In mid-October a start was made on the foundations for the building, securing the requirements of the existing planning consent.
Generous benefactors have promised matching funds for the first £125,000 donated to the project – provided the cash is raised by November 15 this year. The race is therefore on for the Bluebell’s Double Donations Dash (DDD) 125 to rapidly raise £125,000 which DDD125 sponsors will match pound for pound. The resulting £250,000 will finance a roof over half of the new shed to cover 10 vehicles with work commencing in 2015. Raising a further £100,000 will cover completing the roof and getting all 20 carriages into covered storage.
A video fronted by TV personality, Nicholas Owen, explaining the project in detail can be viewed via the Bluebell’s website.
The carriages to receive top priority to be moved under cover are:
Maunsell brake composite No. 6575
Maunsell composite No. 5644
Bulleid open third No. 1481
Bulleid brake third No. 4279
SECR/SR non-corridor composite No. 1050
SECR short Birdcage brake third No. 1061
SECR long Birdcage brake third No. 1170
LBSCR Directors' Saloon No. 60 - the ‘Brighton Saloon’
Pullman brake third No. 157 – ‘Car No. 54’
Full details of how to donate can be found at
This gives information on how to make on-line donations (at justgiving.com/cash-for-cover) or via a mobile phone and enables downloading of a Gift Aid form. Donations can be posted to Bluebell Railway Trust, c/o Roger Kelly, Sheffield Park Station, East Sussex, TN22 3QL or call 01825 720800 during office hours, including weekends, for more information.
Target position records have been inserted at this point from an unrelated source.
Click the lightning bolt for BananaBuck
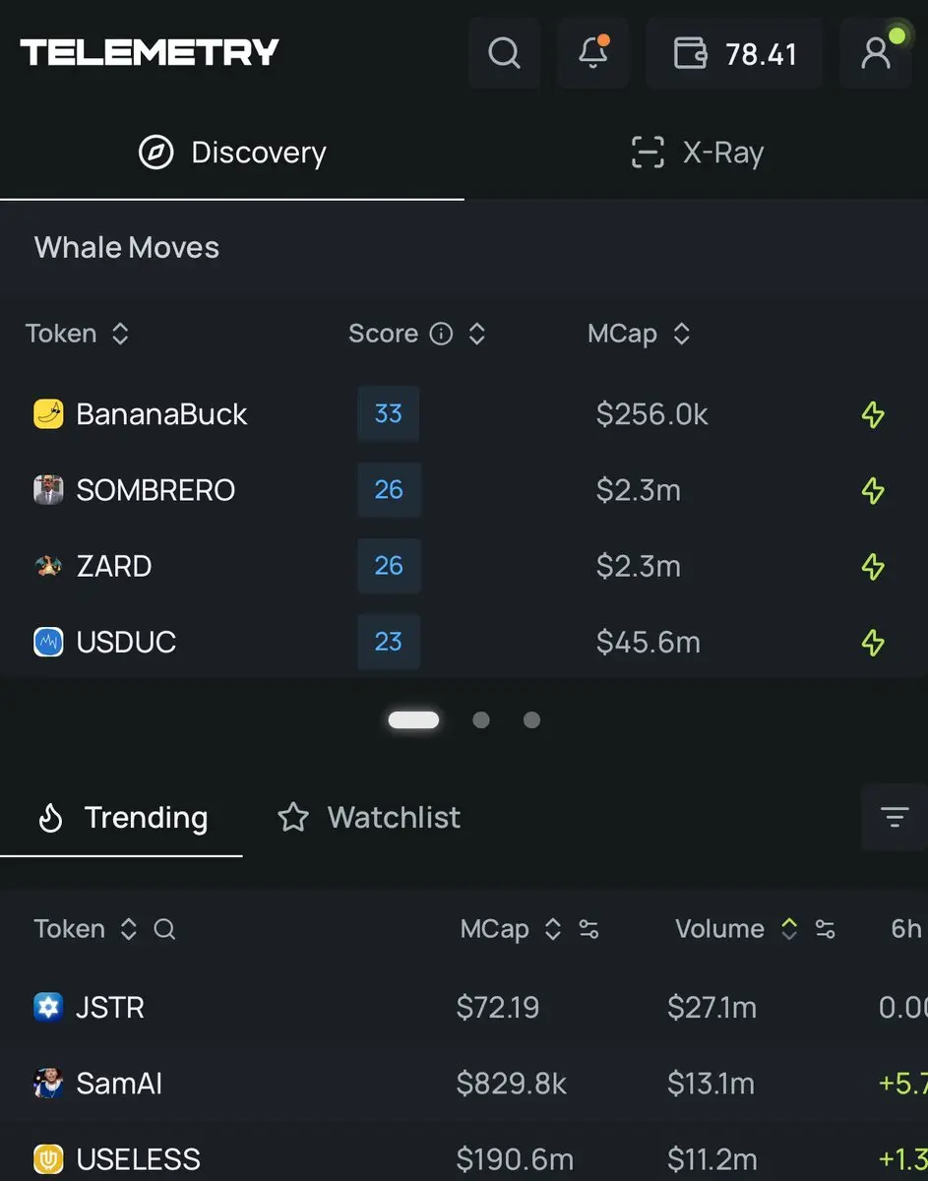This screenshot has height=1181, width=928. (x=872, y=415)
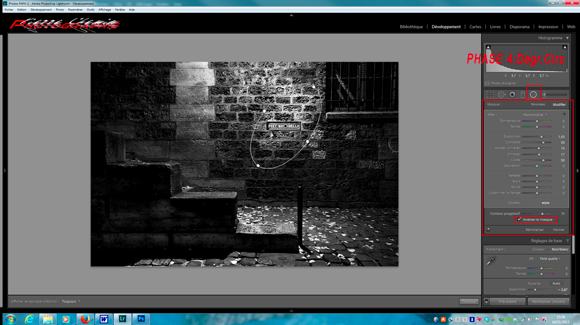580x325 pixels.
Task: Open the Effet Personnalisé preset dropdown
Action: pyautogui.click(x=537, y=114)
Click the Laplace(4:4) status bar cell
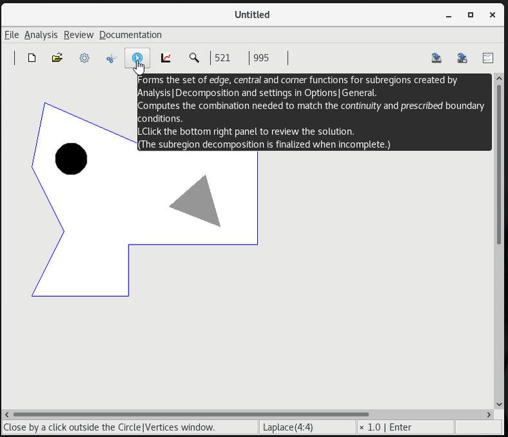Screen dimensions: 508x437 [307, 427]
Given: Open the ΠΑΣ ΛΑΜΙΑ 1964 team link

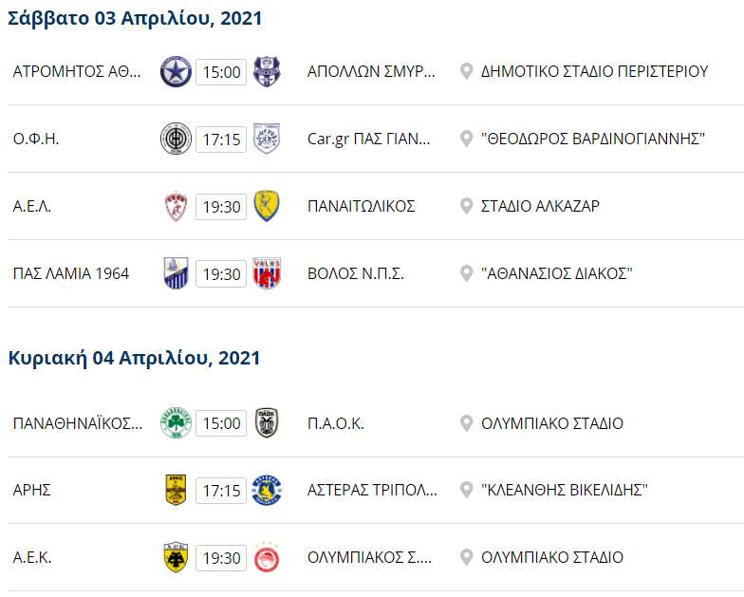Looking at the screenshot, I should click(71, 273).
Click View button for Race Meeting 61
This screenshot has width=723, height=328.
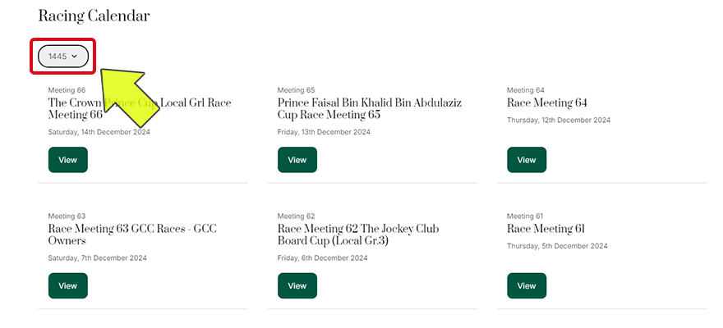[527, 285]
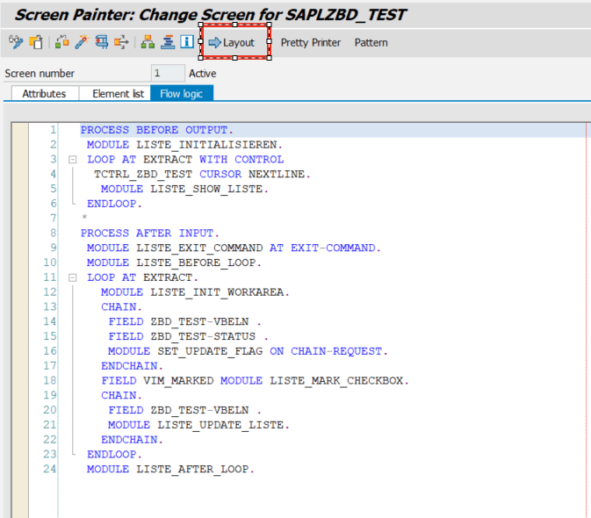Collapse the LOOP AT EXTRACT WITH CONTROL block

pyautogui.click(x=72, y=160)
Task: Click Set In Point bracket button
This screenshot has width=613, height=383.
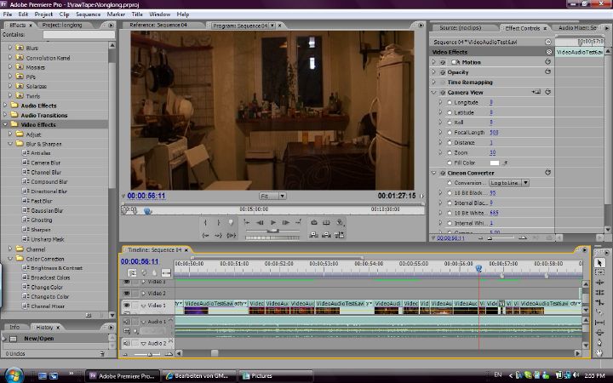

"We have already seen the benefits provided by the Sheffield Park carriage shed, but that collection cannot be the end of it. Our collection of rolling stock is a unique selling point - just witness our Victorian or Southern rakes of stock - and to me it's a crime that we continue to allow some of our original rolling stock from the very early days to sit outside slowly deteriorating,” commented Bluebell Railway Preservation Society chairman, Roy Watts.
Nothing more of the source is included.